§ **Given instruction 1**:
Answer these questions using the golf forum thread below.
(a) At what time does Paperboy tee off at Camberley Heath?
(b) What time is the shotgun start at Marple for louise_a's mixed 4BBB?
(c) What temperature did Smiffy's car read when he left for work at 8 that morning?
§ **Given instruction 2**: Reproduce the golf forum thread below word for word, starting with "Nope,but if I" and going on through "fun people .".

§ **Text excerpt**:
# Is Anyone Playing Today In The Heat?



## Crazyface (Jul 19, 2016)

It's wifeys birthday today and she's working 'till 5.15. I'm doing  dinner for us and grandkiddies and future daughter-in-law. I think I'll be able to squeeze in a quick nine after work, 1.30pm, before I don my chefs hat. Is anyone going to be out there doing a full 18 in the heat?


----------



## Paperboy (Jul 19, 2016)

Yep of to Camberley Heath as part of the Mariners Society, 13:40 tee off. Will probably be very warm!!


----------



## Deleted member 16999 (Jul 19, 2016)

Me, up there about 11 for a full round&#127774;


----------



## bluewolf (Jul 19, 2016)

I'm out at 9:44. And for the first time ever on a golf course, I'll be wearing shorts. Might be worth keeping the easily offended indoors till after 1pm.


----------



## HomerJSimpson (Jul 19, 2016)

Playing nine about 5.30 but not expecting it to be significantly cooler


----------



## Pin-seeker (Jul 19, 2016)

Nope,but if I was I'd definitely have a buggie.


----------



## Norrin Radd (Jul 19, 2016)

dont forget the sun cream and cover your ears ,they will be like crispy duck if you dont.

 plenty of fluids every hole as you sweat a lot more than you think. 
have fun people .
 if i was playing i would take a buggy .far less effort than walking and you get a slight breeze at full throttle ,plus a little bit of shade.


----------



## louise_a (Jul 19, 2016)

I am playing in a mixed 4BBB at Marple, shotgun start at 1pm, the brolley will be up.


----------



## Smiffy (Jul 19, 2016)

In this heat I'd most probably manage about 4 or 5 holes before throwing in the towel.....


----------



## patricks148 (Jul 19, 2016)

How warm we talking here????

its nice here but 20 at most at the moment.

mind you we always have a breeze so it never feels as warm as that


----------



## anotherdouble (Jul 19, 2016)

Mad dogs and Englishmen but love the heat. If not at work I would be out there like a shot


----------



## Smiffy (Jul 19, 2016)

patricks148 said:



			How warm we talking here????

its nice here but 20 at most at the moment.

mind you we always have a breeze so it never feels as warm as that
		
Click to expand...

When I left for work at 8 this morning, car was reading 22. Got to be up to about 28 now and climbing. Reckon over 30 by mid-day.
I can play in Spain or Portugal in temperatures higher than that and not suffer. But over here, it's much more humid and that's what does me in.


----------



## anotherdouble (Jul 19, 2016)

Smiffy said:



			When I left for work at 8 this morning, car was reading 22. Got to be up to about 28 now and climbing. Reckon over 30 by mid-day.
I can play in Spain or Portugal in temperatures higher than that and not suffer. But over here, it's much more humid and that's what does me in.
		
Click to expand...

You should get back to relaxing by the lake mate


----------



## louise_a (Jul 19, 2016)

Its forecast to be 86/30 here this afternoon, lovely jubbly!


----------



## Foxholer (Jul 19, 2016)

patricks148 said:



			How warm we talking here????

its nice here but 20 at most at the moment.

§ **Stored data**:

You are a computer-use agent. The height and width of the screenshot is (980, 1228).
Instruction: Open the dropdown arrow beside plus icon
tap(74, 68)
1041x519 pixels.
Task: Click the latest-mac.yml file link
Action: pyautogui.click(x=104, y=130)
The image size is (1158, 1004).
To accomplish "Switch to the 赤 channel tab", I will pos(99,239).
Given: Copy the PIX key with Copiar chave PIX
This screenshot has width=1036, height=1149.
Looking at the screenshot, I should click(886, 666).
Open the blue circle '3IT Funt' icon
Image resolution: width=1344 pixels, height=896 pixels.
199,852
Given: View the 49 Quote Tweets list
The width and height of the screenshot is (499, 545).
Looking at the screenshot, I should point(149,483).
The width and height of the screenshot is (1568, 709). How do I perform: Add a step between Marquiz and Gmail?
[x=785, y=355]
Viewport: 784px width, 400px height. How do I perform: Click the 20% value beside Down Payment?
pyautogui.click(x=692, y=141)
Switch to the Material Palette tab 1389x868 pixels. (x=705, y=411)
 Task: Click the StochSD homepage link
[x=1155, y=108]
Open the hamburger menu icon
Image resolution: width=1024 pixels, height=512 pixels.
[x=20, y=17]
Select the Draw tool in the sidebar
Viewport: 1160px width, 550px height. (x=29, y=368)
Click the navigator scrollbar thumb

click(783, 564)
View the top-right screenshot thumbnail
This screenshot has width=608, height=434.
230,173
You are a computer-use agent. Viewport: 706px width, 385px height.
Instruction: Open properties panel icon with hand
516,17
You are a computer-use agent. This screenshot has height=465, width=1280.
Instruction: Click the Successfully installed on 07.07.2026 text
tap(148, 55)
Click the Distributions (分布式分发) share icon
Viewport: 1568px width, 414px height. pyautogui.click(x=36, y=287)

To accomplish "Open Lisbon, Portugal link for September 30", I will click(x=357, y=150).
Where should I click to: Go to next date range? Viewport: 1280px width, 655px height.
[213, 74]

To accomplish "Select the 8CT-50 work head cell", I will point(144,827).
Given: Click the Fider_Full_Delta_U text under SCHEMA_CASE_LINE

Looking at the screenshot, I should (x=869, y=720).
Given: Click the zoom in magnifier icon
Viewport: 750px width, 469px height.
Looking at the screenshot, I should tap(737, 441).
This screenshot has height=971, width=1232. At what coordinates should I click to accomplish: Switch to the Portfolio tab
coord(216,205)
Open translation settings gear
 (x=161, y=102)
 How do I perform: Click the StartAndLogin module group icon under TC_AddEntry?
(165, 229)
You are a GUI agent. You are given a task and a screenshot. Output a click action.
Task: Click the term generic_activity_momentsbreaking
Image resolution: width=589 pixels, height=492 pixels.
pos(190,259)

§ **Full response 1**:
(a) 13:40
(b) 1pm
(c) 22

§ **Full response 2**:
Nope,but if I was I'd definitely have a buggie.


----------



## Norrin Radd (Jul 19, 2016)

dont forget the sun cream and cover your ears ,they will be like crispy duck if you dont.

 plenty of fluids every hole as you sweat a lot more than you think. 
have fun people .